* OBJETIVOS
**1)** Transcreva literalmente, do trecho sobre Zé do Caixão, tudo o que vai desde "Anos atrás, Mojica" até "e sete filhos.".
**2)** Com base no trecho sobre Zé do Caixão, responda:
(a) Em que ano foi lançado o longa "À Meia-Noite Levarei sua Alma"?
(b) Quantos filhos o diretor conta ter tido?
(c) Em que década Glauber Rocha saía do cinema chamando Mojica de gênio?

* TRECHO SELECIONADO
»»

Sem a prótese dentária (está no conserto) e de calça e blusa pretas, mantém a aura do personagem que diz querer enterrar. Zé do Caixão lhe deu fama, mas também trabalho.

Parte da "intelligentsia" cinematográfica se recusava a vê-lo como igual –uma das exceções foi Glauber Rocha (1939-1981), que na década de 1960 saía do cinema berrando: "Puta que pariu, esse cara é um gênio!".

"Senti desprezo demais. Lutei muito para mostrar que era um ser humano e deveria ser tratado como tal", afirma.

Anos atrás, Mojica se animava ao falar de projetos em suspenso, como uma nova produção de Zé do Caixão, "Sete Ventres Para um Demônio".

A filha Liz fala em retomar o programa no Canal Brasil, "O Estranho Mundo de Zé do Caixão", para o qual o pai já levou o fotógrafo J.R. Duran e a aspirante a celebridade Geisy Arruda. Sem datas à vista.

Hoje, Mojica leva uma vida pacata, sob cuidados da ex-mulher Nilce, evangélica que não aprecia que ele beba vinho. O diretor conta ter tido cinco mulheres ("algumas simultâneas") e sete filhos.

Quando seu coração parou de bater, no meio de 2014, não viu o filme de sua vida lhe passar pelos olhos. Só lembra do aperto que deu no mais romântico dos músculos. "Achei que ia embora. Foi a única hora em que me entristeci. Não queria partir, não. Não sem realizar mais coisas."

Com um suspiro, reconhece. "Sei que o Zé é imortal. Acho que depois que eu morrer vão falar muito mais dele do que de mim."

*

HORROR NA MOSTRA DE CINEMA DE SÃO PAULO Veja os filmes de terror que tomam as telonas nos próximos dias

"À Meia-Noite Levarei sua Alma"

Neste longa de 1964, Zé do Caixão violenta a mulher do amigo para tentar gerar um filho perfeito
> qua. (28), 19h30, no vão do Masp, av. Paulista, 1.578, tel. (11) 3251-5644

"Esta Noite Encarnarei no teu Cadáver"

Censurado no lançamento, em 1967, o filme teve de mudar uma frase em que o coveiro dizia não crer em Deus
> qua. (28), 19h30, no vão do Masp, av. Paulista, 1.578, tel. (11) 3251-5644

"Encarnação do Demônio"

««

* MATERIAL DE APOIO
»»

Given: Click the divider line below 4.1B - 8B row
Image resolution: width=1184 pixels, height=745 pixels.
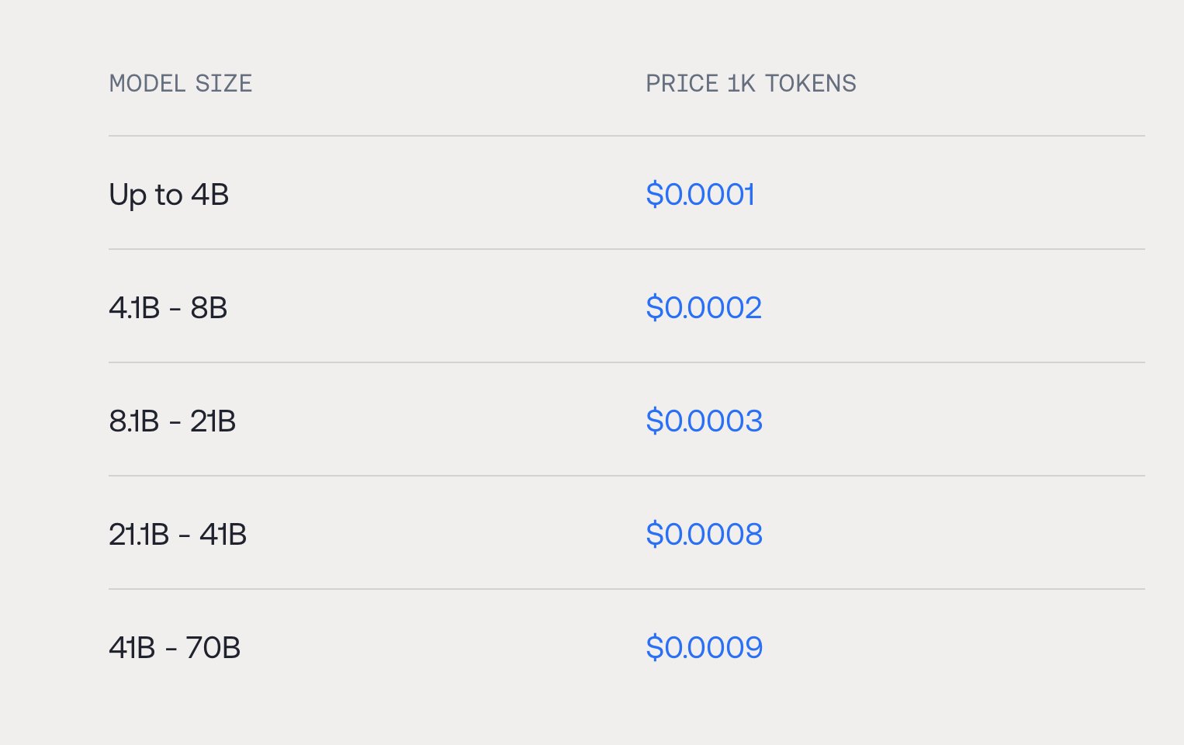Looking at the screenshot, I should (627, 362).
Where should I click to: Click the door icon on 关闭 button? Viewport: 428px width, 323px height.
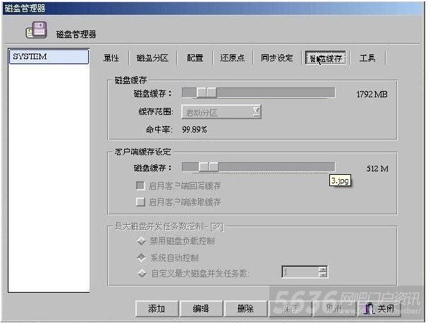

««

* GABARITO
**1)**
Anos atrás, Mojica se animava ao falar de projetos em suspenso, como uma nova produção de Zé do Caixão, "Sete Ventres Para um Demônio".

A filha Liz fala em retomar o programa no Canal Brasil, "O Estranho Mundo de Zé do Caixão", para o qual o pai já levou o fotógrafo J.R. Duran e a aspirante a celebridade Geisy Arruda. Sem datas à vista.

Hoje, Mojica leva uma vida pacata, sob cuidados da ex-mulher Nilce, evangélica que não aprecia que ele beba vinho. O diretor conta ter tido cinco mulheres ("algumas simultâneas") e sete filhos.

**2)**
(a) Em 1964.
(b) Sete filhos.
(c) Na década de 1960.